What may be “allowed in the land of cowboys” is absolutely not acceptable in a European clinical context. A CEO must therefore establish clear, measurable objectives for every AI system, backed by rigorous, scenario-based risk assessments that match EU expectations — because in healthcare, trust, safety, and compliance are not constraints on innovation, they are the conditions that make sustainable, competitive, and responsible AI adoption possible.

Closing Conclusion

In the emerging regulatory landscape, the organisations that thrive will be those that treat AI governance not as an obligation, but as a competitive advantage. The enforcement of ISO/IEC 42001, aligned with the strict expectations of the EU AI Act, and balanced against broader EU regulations such as NIS2, GDPR, DORA, MDR, and sector-specific patient-safety rules, forms a single, integrated framework for trustworthy AI. Together, they push enterprises to build systems that are transparent, auditable, secure, explainable, and anchored in human rights. And when executed well, this disciplined compliance model does far more than keep regulators satisfied.
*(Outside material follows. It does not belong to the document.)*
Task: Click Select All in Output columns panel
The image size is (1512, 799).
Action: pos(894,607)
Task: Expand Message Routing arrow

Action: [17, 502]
It becomes a differentiator.

Enterprises that adopt legal-balanced AI governance early are better positioned to avoid the costly cycle of fines, emergency recalls, rushed redesigns, or public scrutiny that competitors will be forced to navigate later. They reduce the risk of reputational damage, revenue loss, and shareholder distrust — all of which can be triggered by a single opaque algorithm or a mishandled AI incident. Instead, they gain the confidence of regulators, investors, and customers by demonstrating that innovation is built on responsibility, not risk. In a market where trust is becoming the currency of digital transformation, those who embed ISO 42001 and EU AI Act compliance into their strategy don’t just meet the rules — they set the standard, strengthen resilience, and lead the industry forward.

Strict, transparent, human-rights-aligned AI governance doesn’t slow down progress.
It accelerates it — safely, credibly, and competitively.